TO BE DONE: Convert the listing from the line with "This screenshot has width=949, height=981." to the line with "click(x=93, y=67)" into a two-column CSV with the headers instruction and answer. Each row should pair one text with the answer given for it, with each value in a single quoted field and its line breaks replaced by spaces.

INPUT:

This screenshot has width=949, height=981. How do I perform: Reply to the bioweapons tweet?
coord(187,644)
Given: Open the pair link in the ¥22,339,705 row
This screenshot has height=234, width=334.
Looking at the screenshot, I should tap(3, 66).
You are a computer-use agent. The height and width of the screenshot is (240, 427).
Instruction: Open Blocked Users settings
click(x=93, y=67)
==
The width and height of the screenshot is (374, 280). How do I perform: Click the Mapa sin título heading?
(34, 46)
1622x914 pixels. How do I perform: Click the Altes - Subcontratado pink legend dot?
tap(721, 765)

EXERCISE RESULT:
instruction,answer
"This screenshot has width=949, height=981. How do I perform: Reply to the bioweapons tweet?","coord(187,644)"
"Given: Open the pair link in the ¥22,339,705 row This screenshot has height=234, width=334.","Looking at the screenshot, I should tap(3, 66)."
"You are a computer-use agent. The height and width of the screenshot is (240, 427). Instruction: Open Blocked Users settings","click(x=93, y=67)"